Ricardo Garza Blanc, director de Gestión Eficiente del Agua (GEA), exdirector local de la Comisión Nacional del Agua en San Luis Potosí, fundador del Instituto Mexicano del Agua Potable y expresidente de la Asociación Nacional de Empresas de Agua y Saneamiento de México, explicó que el cambio más importante es la incorporación del concepto de responsabilidad hídrica, mediante el cual las industrias deberán comprobar qué ocurre con el agua desde que ingresa a sus procesos productivos hasta que es reutilizada o descargada.
“Hoy, la ley ya busca que dentro de las empresas se conozca la trazabilidad del agua”, explicó. “Llamamos la huella hídrica, desde que entra al proceso industrial hasta que sale qué es lo que hacemos con el agua”.
Detalló que las modificaciones a la legislación establecen que las reasignaciones y prórrogas de los títulos de agua estarán sujetas a demostrar un uso racional, eficiente y con medidas de reúso, por lo que las empresas deberán respaldar ese desempeño mediante certificaciones nacionales e internacionales, entre ellas la Norma Mexicana NMX-184 y la ISO 46001.
En entrevista, precisó que el propósito de la reforma no es obligar a las industrias a construir más plantas tratadoras, sino reducir al máximo el desperdicio mediante el aprovechamiento continuo del recurso dentro de los propios procesos productivos.
“Se trata, al contrario, de dejar de descargar, de utilizar el agua y reutilizarla y seguirla utilizando, y no desperdiciar una gota”, dijo.

Garza Blanc añadió que la Comisión Nacional del Agua (Conagua) es la autoridad responsable de verificar el cumplimiento de estas disposiciones y que las empresas deben acreditar su eficiencia cuando soliciten la renovación de sus títulos de concesión, aunque la dependencia podrá realizar inspecciones en cualquier momento.

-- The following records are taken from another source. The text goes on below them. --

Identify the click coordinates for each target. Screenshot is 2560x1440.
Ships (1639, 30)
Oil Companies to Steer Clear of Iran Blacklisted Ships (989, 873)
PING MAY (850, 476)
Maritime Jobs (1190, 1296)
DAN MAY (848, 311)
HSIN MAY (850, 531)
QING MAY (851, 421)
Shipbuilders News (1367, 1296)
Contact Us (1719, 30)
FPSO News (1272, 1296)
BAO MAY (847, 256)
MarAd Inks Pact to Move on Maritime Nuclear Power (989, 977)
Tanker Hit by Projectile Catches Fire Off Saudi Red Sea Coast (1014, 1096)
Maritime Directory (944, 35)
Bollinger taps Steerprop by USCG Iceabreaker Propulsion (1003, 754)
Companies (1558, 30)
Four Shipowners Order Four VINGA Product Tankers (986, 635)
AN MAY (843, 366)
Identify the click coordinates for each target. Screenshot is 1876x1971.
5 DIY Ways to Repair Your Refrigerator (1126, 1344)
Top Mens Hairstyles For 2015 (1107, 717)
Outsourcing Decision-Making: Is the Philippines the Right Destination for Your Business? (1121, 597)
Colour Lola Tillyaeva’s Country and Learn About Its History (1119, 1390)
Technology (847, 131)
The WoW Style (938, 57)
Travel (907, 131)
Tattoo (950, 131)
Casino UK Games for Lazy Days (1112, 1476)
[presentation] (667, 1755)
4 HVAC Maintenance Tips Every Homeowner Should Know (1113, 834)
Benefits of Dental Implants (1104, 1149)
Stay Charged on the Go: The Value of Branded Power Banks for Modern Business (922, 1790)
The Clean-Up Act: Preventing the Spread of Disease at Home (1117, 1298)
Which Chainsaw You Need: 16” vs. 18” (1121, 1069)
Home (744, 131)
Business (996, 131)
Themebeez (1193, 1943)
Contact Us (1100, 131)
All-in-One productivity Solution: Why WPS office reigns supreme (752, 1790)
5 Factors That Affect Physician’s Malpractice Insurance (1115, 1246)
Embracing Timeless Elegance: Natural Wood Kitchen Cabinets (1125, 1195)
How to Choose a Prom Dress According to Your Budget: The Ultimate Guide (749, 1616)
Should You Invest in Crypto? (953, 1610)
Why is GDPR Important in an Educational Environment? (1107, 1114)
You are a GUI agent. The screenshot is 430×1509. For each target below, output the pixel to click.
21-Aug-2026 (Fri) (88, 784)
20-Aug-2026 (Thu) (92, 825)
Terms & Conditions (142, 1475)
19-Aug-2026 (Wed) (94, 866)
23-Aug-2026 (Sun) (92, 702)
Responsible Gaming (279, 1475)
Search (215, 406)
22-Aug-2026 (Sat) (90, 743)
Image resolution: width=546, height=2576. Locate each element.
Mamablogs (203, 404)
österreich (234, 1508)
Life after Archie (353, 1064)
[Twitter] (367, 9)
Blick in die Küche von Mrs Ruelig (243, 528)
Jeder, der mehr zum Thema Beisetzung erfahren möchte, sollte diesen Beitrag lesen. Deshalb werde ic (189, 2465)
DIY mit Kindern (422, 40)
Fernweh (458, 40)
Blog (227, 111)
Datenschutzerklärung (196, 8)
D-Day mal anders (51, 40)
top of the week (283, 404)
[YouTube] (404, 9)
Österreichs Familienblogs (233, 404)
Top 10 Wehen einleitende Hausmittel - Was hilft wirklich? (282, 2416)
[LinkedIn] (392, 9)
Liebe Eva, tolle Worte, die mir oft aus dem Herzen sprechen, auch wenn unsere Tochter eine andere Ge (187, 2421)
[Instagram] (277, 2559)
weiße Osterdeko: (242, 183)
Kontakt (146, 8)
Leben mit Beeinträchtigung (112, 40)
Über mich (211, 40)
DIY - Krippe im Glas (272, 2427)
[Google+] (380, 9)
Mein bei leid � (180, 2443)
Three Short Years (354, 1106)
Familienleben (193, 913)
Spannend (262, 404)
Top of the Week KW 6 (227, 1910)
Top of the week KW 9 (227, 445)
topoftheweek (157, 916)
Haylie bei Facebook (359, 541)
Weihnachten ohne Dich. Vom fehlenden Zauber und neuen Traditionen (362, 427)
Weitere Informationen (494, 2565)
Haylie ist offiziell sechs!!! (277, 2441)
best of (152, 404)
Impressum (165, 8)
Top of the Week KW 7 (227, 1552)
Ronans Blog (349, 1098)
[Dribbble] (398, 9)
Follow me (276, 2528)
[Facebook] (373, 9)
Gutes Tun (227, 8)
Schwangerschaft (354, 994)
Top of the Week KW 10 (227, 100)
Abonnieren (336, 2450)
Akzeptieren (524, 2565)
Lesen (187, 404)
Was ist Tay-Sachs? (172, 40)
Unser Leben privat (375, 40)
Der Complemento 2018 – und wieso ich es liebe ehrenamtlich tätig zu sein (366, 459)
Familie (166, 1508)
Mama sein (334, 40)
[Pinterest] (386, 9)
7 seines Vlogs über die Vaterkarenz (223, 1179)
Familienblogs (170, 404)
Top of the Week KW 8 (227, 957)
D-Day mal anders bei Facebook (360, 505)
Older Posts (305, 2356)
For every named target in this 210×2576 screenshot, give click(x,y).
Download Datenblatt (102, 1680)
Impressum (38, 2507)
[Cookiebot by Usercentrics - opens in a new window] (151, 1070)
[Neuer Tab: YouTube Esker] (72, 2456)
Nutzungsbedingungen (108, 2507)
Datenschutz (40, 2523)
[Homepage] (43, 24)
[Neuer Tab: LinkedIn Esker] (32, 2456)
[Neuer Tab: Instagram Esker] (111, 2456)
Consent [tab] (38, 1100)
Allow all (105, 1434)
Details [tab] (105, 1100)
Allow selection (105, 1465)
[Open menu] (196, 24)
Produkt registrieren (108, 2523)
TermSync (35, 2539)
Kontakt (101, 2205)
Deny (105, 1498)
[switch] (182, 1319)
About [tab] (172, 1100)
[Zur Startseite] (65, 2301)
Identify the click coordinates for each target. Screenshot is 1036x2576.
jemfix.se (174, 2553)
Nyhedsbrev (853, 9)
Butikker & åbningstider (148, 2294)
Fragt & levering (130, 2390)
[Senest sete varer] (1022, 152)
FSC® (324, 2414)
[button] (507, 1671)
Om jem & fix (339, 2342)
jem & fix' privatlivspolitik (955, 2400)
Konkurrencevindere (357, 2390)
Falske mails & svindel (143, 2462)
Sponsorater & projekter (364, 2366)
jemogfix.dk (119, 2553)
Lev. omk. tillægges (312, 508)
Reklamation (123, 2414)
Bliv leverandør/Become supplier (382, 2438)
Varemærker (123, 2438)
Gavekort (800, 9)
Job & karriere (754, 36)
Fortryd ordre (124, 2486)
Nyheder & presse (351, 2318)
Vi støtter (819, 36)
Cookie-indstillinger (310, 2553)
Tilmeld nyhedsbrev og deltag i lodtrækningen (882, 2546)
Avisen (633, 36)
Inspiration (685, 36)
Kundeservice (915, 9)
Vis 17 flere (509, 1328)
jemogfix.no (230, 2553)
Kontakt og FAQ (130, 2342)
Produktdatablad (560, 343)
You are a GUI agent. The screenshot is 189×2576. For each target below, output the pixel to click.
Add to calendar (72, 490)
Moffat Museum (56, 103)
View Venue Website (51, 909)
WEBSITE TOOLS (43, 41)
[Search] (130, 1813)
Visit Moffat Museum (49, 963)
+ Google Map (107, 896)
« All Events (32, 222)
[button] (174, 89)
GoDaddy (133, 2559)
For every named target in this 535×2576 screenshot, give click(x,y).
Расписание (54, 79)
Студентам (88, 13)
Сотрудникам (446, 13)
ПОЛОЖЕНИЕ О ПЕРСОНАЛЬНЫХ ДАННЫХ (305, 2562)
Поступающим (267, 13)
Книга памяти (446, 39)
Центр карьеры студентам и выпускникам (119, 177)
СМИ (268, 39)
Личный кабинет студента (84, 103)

Garza Blanc indicó que, aunque la industria representa aproximadamente entre el 7 y el 8% del consumo nacional de agua, frente a más del 75% que utiliza el sector agrícola, considera indispensable que este sector fortalezca sus prácticas de eficiencia para contribuir a disminuir la presión sobre los acuíferos.
“Lo que apunta esta nueva medida es que se disminuyan las extracciones, porque como sabemos los acuíferos están sobreexplotados”, apuntó.
Asimismo, sostuvo que las nuevas obligaciones también representan una ventaja para las empresas, ya que un menor consumo de agua puede traducirse en ahorros operativos, mayor competitividad y cumplimiento de las exigencias ambientales que comienzan a demandar los mercados internacionales.
“Estas medidas van a reducir costos, van a crear una economía en donde al utilizar menos agua se generan beneficios”, consideró.